Wednesday, April 1, 2009

BEER. CHIPS.

The team has discovered that we can observe and research your actions and behavior just as easily from this big comfy couch as we could from our consoles.

And my oh my, the Earthbound invention of deep-fried potato slices and fermented oats and hops! Well done indeed.

We have just been informed that instead of moving yourself towards objects, you stay in one place and employ a control that handles things remotely.

BRILLIANT!

THE PAIN...

The human central nervous system is fascinating.

Tuesday, March 31, 2009

TEST SUBJECTS WANTED

Due to severe lack of judgment (and good old common sense) on behalf of one of our colleagues, we have recently "lost" several participants in our standard Human Physical Anatomical Structure & Movement lab.

If you are interested in exploring (or being explored) by the vast resources of advanced civilization, please contact the Alien Science Team asap.

Dr. Shank's position within the infrastructure is being fully reevaluated.

Monday, March 30, 2009

GREETINGS FROM YOUR NEW OVERLORDS! (LOL just kidding*)

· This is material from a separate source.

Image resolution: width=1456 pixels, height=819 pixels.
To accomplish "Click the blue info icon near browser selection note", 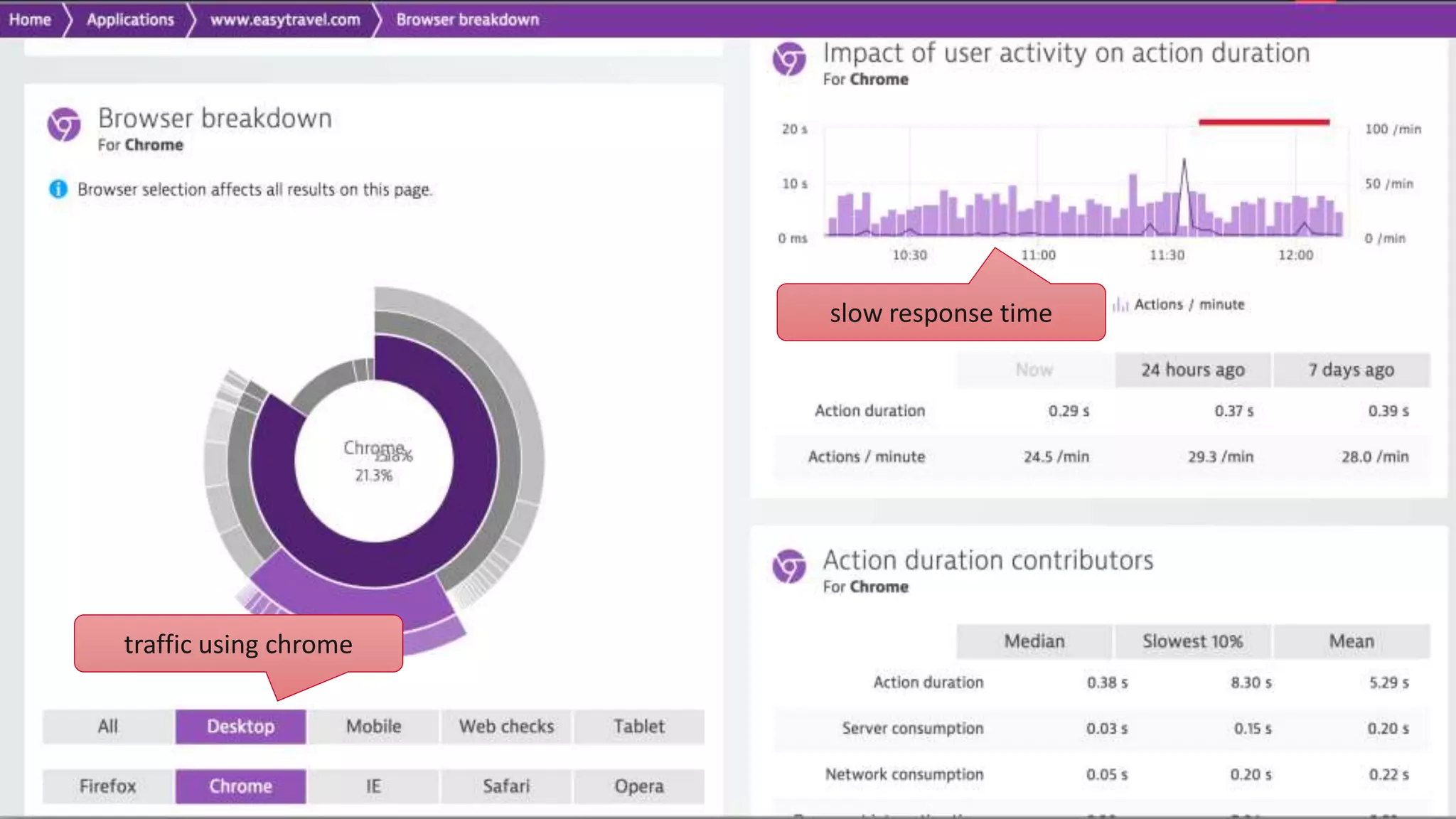I will tap(58, 189).
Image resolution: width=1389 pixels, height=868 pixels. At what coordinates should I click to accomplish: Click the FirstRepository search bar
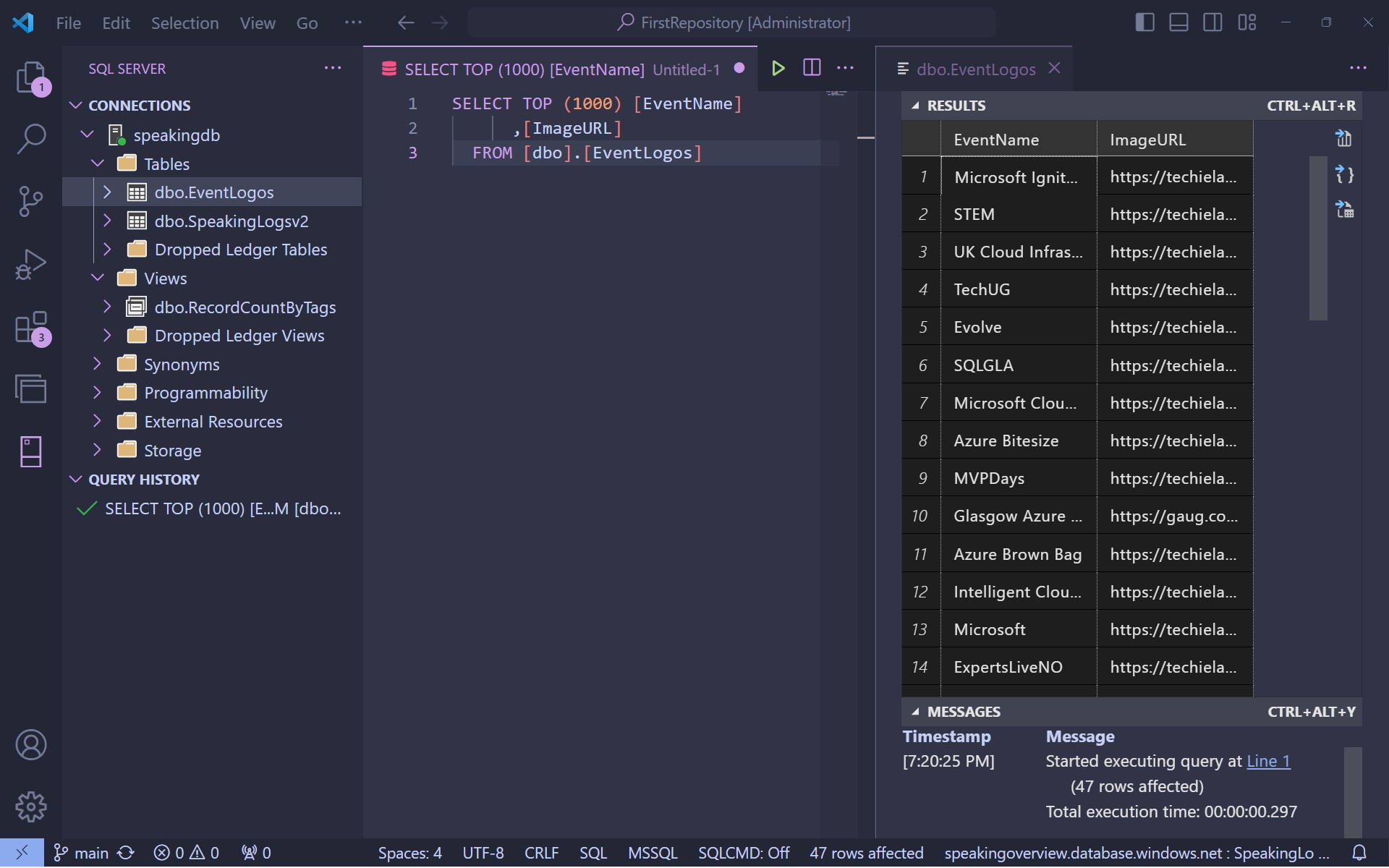731,22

We are here! On behalf of the rest of the team, I would very much like to thank you all for allowing us to study your kind.

Against the opinions of rest of the unit, our own Dr. Shank would like to apologize at this time for the delay in getting our department fully operational. Rest assured that despite the delay, we are quite excited about getting started and we are fully ready to work.

All the best from us to you.

Oh, and please go on about your normal business. Remember: WE ARE ONLY HERE TO OBSERVE YOU.